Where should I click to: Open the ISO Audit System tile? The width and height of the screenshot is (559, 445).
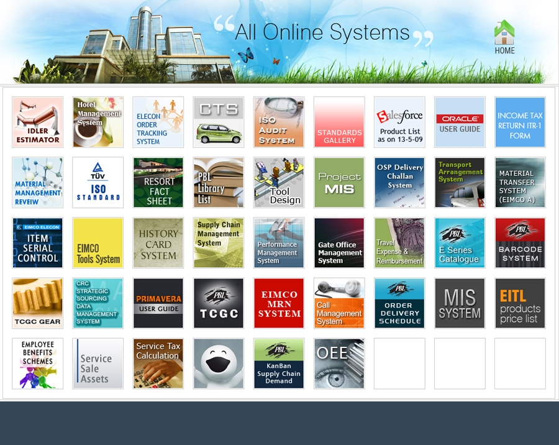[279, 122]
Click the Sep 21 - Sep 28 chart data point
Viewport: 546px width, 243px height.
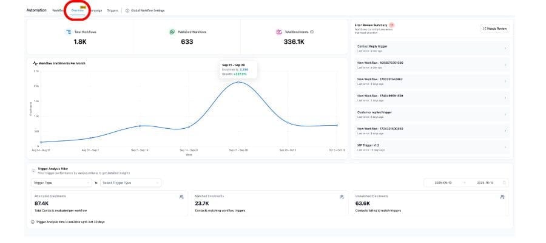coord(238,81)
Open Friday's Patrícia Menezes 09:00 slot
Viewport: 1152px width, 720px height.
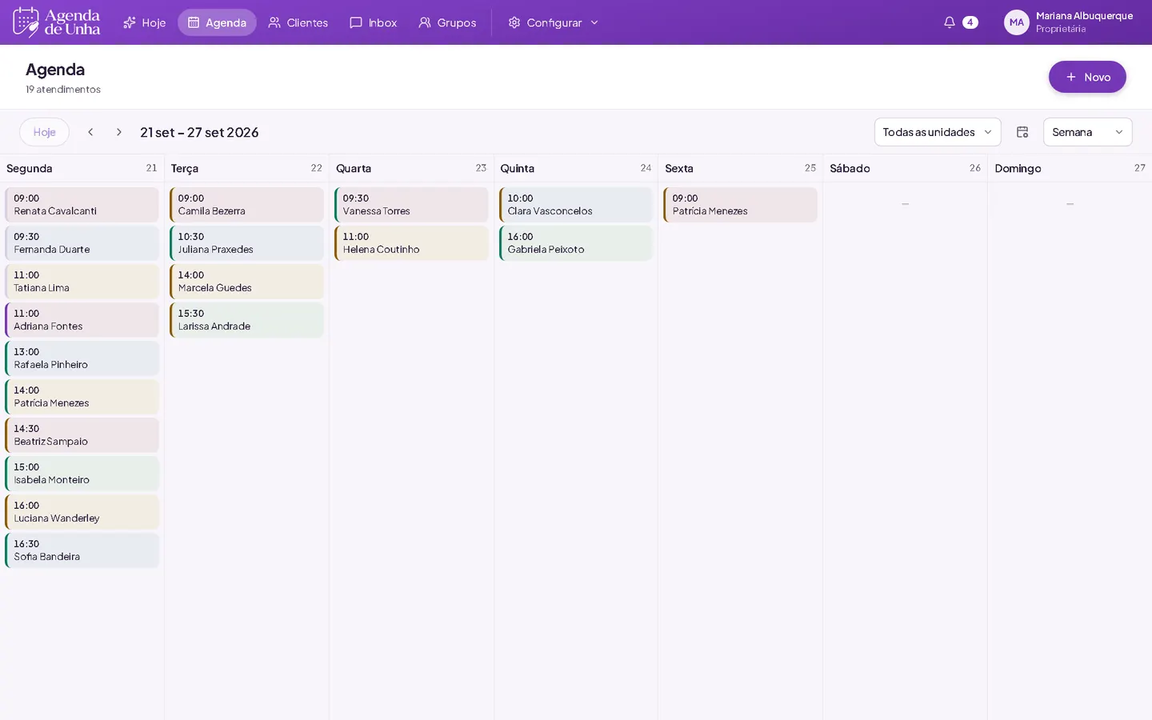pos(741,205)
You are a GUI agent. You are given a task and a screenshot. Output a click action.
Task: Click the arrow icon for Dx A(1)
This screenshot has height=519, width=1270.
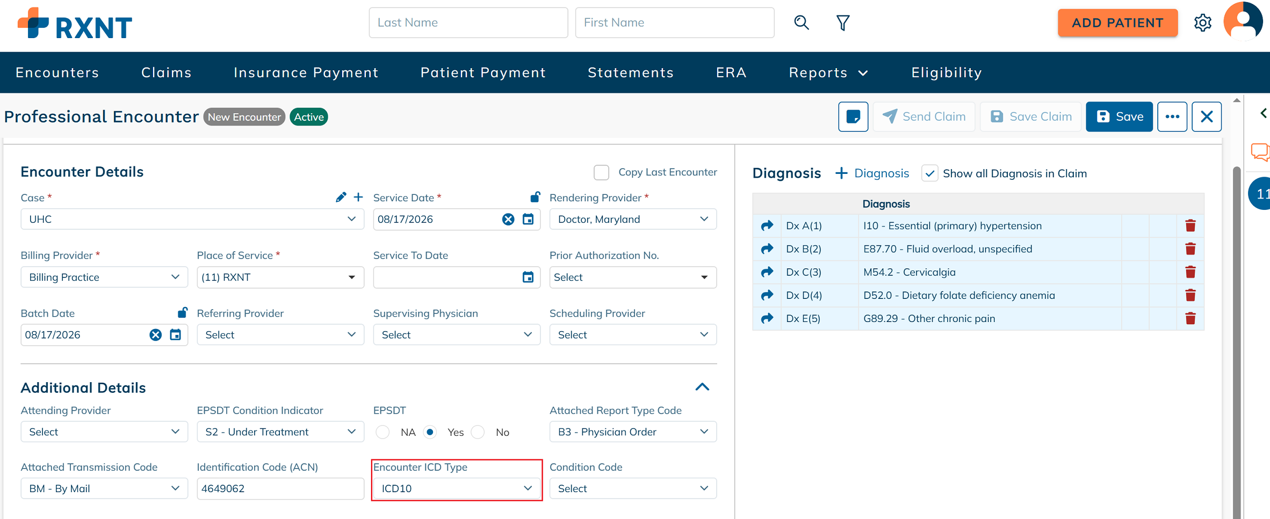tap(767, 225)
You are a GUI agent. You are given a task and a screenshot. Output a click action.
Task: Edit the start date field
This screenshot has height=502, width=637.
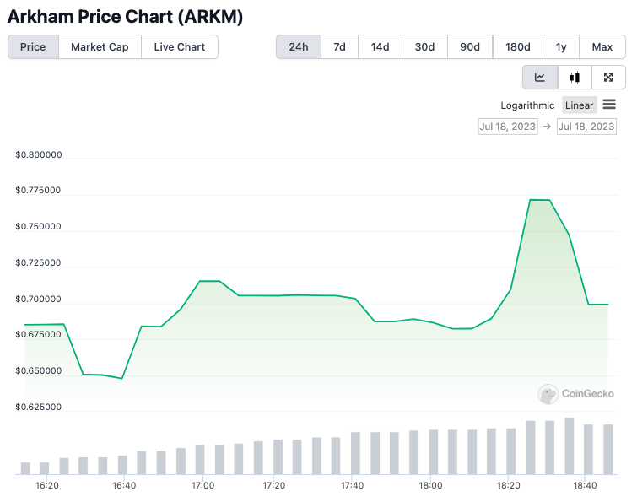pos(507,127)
_ _ _ _
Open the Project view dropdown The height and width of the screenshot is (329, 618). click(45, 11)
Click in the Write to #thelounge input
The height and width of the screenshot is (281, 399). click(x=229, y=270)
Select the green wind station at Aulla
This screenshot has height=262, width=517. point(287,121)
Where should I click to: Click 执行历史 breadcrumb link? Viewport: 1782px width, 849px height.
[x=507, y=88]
_ _ _ _
_Task instructions_
Each line above starting at the one holding "Where should I click to: Open" and ending at the one holding "Task: Edit the start date field" should be set down exactly as it stands, both ends included, with no pictures.

_Answer below_
Where should I click to: Open the ISO Audit System tile? The width and height of the screenshot is (559, 445).
[279, 122]
Click the Sep 21 - Sep 28 chart data point
Viewport: 546px width, 243px height.
coord(238,81)
Open Friday's Patrícia Menezes 09:00 slot
Viewport: 1152px width, 720px height.
pos(741,205)
You are a GUI agent. You are given a task and a screenshot. Output a click action.
Task: Click the arrow icon for Dx A(1)
This screenshot has height=519, width=1270.
tap(767, 225)
You are a GUI agent. You are given a task and a screenshot. Output a click action.
Task: Edit the start date field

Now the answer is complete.